Creating unordered_set unordered_set

I want to create a container that will store unique sets of integers inside.

I want to create something similar to

std::unordered_set<std::unordered_set<unsigned int>> 

But g ++ doesn't let me do this and says:

 invalid use of incomplete type 'struct std::hash<std::unordered_set<unsigned int> >' 

I want to achieve unique sets of unsigned ints.

How can i do this?

+5
source share
6 answers

I am adding another answer to this question since no one has touched on a key point at this time.

Everyone tells you that you need to create a hash function for unordered_set<unsigned> , and that is correct. You can do this by specializing in std::hash<unordered_set<unsigned>> , or you can create your own functor and use it like this:

 unordered_set<unordered_set<unsigned>, my_unordered_set_hash_functor> s; 

In any case, this is normal. However, there is a big problem you need to keep an eye on:

For any two unordered_set<unsigned> that compare equal ( x == y ), they should hash with the same value: hash(x) == hash(y) . If you do not follow this rule, you will receive runtime errors. Also note that the following two unordered_set compare equals (pseudo-code is used here for clarity):

 {1, 2, 3} == {3, 2, 1} 

Therefore, hash({1, 2, 3}) should equal hash({3, 2, 1}) . Unordered containers, on the other hand, have an equality operator, where order doesn't matter. Thus, however, you create your own hash function, its result should be independent of the order of elements in the container.

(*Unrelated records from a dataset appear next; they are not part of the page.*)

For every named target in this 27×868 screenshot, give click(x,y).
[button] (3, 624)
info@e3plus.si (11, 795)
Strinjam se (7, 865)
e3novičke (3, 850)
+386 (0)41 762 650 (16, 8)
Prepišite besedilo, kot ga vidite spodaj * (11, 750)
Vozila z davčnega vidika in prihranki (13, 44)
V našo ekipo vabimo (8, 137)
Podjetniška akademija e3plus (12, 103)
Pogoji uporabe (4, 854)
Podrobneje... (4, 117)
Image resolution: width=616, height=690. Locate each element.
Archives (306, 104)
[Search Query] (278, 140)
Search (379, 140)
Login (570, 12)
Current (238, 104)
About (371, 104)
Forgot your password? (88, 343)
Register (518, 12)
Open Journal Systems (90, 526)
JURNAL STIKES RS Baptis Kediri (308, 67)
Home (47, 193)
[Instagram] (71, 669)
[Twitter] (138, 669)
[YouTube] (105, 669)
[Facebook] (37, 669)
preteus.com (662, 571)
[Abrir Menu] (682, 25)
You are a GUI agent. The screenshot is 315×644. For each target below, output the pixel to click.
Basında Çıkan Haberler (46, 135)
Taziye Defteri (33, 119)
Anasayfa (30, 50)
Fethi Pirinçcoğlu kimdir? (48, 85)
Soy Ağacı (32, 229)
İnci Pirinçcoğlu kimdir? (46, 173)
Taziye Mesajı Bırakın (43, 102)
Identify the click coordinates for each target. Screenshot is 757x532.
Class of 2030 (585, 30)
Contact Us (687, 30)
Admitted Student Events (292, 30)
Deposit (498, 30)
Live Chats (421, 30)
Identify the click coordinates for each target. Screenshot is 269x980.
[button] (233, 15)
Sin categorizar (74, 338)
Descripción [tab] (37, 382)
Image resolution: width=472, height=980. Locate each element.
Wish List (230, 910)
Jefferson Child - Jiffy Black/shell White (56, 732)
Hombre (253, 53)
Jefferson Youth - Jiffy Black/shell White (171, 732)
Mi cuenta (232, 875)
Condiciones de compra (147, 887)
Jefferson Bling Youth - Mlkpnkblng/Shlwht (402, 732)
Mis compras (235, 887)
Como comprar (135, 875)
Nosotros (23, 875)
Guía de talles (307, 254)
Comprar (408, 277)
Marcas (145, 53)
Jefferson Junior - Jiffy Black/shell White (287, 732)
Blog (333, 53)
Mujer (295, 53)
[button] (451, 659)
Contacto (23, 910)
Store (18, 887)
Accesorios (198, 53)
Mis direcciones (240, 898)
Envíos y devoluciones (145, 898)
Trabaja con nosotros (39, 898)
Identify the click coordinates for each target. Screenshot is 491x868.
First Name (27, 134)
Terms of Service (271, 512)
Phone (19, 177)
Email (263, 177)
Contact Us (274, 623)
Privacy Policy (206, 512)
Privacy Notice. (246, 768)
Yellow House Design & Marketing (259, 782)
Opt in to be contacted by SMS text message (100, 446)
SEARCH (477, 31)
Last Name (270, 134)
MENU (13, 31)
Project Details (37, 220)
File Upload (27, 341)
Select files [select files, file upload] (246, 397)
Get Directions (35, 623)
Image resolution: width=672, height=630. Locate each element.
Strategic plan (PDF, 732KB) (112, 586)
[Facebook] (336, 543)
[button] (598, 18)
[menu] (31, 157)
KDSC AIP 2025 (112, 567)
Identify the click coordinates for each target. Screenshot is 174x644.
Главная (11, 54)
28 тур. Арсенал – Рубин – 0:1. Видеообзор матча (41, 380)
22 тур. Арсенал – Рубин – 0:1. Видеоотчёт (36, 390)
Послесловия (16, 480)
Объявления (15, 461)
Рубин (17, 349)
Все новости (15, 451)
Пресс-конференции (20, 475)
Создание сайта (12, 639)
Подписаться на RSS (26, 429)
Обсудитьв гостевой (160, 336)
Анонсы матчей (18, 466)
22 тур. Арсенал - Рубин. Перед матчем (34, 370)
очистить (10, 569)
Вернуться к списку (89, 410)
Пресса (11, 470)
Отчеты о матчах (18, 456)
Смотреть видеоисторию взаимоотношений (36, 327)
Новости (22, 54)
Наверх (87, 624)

Alternatively, you can replace the equality predicate used in unordered_set to keep it in order:

 unordered_set<unordered_set<unsigned>, my_unordered_set_hash_functor, my_unordered_equal> s; 

The burden of obtaining all of this right does:

 unodered_set<set<unsigned>, my_set_hash_functor> 

look pretty attractive. You still need to create a hash functor for set<unsigned> , but now you do not have to worry about getting the same hash code for {1, 2, 3} and {3, 2, 1} . Instead, you should make sure that these hash codes are different.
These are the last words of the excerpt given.